The Labour manifesto published today promises to raise some £48.6 billion in new revenue to pay for spending commitments including higher funding for schools and the abolition of tuition fees, but not many people in South Yorkshire will be affected.
Among the specific proposals is a 45% income tax rate for earnings above £80,000, and a higher rate of 50% for incomes above £123,000.
“We ask only that those at the top pay their fair share,” said shadow chancellor John McDonnell.
Even the top 10% of South Yorkshire earners earn only about £42,000 per year on average, according to the latest provisional figures from the Office for National Statistics.
According to the Institute for Fiscal Studies (IFS), the 2% of adults affected by Labour’s plans already pay 40% of all income tax.
There has already been uncertainty about how much Labour expects to raise from the income tax changes.
Labour’s Jon Ashworth, seeking re-election in Leicester South, told the Today programme that they would raise “something in the region of £4.5 billion”.
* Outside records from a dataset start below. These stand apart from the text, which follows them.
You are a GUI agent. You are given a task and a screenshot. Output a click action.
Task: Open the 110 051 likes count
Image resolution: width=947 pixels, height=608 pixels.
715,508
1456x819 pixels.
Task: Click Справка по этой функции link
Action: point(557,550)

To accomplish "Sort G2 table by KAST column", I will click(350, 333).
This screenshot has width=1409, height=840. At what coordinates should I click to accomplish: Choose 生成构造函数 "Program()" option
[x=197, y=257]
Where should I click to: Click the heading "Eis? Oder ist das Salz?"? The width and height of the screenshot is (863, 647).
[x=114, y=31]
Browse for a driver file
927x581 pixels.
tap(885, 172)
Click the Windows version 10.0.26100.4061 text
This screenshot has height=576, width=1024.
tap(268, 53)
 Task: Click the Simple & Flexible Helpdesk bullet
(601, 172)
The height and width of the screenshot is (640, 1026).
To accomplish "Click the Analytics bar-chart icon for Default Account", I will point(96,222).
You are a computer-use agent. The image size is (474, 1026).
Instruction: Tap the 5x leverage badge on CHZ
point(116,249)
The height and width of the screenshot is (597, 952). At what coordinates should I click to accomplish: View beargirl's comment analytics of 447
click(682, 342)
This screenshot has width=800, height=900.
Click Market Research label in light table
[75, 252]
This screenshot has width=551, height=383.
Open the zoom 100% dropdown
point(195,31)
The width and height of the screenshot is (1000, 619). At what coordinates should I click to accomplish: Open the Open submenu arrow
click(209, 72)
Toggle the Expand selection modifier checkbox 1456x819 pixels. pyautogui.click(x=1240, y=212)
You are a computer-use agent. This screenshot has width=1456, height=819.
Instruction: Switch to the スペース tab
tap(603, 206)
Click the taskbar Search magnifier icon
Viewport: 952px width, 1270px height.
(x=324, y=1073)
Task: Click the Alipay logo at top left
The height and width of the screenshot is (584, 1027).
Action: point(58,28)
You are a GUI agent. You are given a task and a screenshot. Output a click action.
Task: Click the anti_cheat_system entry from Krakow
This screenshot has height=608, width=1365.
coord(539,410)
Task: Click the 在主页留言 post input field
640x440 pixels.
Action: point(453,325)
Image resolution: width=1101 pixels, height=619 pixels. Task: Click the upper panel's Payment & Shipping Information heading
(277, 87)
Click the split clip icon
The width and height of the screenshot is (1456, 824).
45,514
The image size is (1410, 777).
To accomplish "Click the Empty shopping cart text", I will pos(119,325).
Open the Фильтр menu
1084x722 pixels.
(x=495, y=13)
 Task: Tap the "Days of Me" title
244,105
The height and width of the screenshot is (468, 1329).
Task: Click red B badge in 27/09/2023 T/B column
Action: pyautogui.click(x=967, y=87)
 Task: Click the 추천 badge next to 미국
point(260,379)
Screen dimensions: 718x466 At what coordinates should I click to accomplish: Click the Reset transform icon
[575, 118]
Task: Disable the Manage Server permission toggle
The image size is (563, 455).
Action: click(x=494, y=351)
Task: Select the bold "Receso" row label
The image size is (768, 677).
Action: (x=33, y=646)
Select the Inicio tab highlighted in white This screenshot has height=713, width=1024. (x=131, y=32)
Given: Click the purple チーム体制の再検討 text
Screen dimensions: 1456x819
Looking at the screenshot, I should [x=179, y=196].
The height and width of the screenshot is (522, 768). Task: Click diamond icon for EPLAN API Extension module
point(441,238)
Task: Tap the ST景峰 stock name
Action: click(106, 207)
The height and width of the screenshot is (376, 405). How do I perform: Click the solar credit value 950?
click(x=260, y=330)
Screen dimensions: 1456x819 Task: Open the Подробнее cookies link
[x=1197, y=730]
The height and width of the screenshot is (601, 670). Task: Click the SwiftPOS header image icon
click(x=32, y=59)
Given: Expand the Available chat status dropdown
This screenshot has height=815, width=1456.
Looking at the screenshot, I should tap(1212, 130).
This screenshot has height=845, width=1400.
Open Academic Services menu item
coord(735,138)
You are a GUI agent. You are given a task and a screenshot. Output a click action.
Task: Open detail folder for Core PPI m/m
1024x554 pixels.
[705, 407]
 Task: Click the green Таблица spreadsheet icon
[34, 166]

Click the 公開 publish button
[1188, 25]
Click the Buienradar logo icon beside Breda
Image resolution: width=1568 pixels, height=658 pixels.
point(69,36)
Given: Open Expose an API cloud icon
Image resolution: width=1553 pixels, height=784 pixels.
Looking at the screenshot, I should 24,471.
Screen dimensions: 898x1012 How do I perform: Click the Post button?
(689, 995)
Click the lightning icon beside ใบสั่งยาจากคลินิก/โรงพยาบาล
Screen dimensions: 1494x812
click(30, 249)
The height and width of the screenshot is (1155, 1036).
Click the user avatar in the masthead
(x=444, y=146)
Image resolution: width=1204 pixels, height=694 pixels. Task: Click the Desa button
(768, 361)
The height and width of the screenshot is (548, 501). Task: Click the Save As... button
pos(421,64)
But an appendix to the Labour manifesto said the changes would bring in an extra £6.4 billion.
Robert Joyce, an associate director at the IFS, said the amount of extra revenue was “very uncertain”.
“Labour’s policy could raise something like the £4.5 billion it expects, but it could also raise nothing,” said he said.
If there were no change in incomes, the new tax rates would bring in about £7 billion, according to a study by Mr Joyce and colleagues.
But high-income people could work less, contribute more to pension funds, emigrate or find other ways to avoid tax, they said.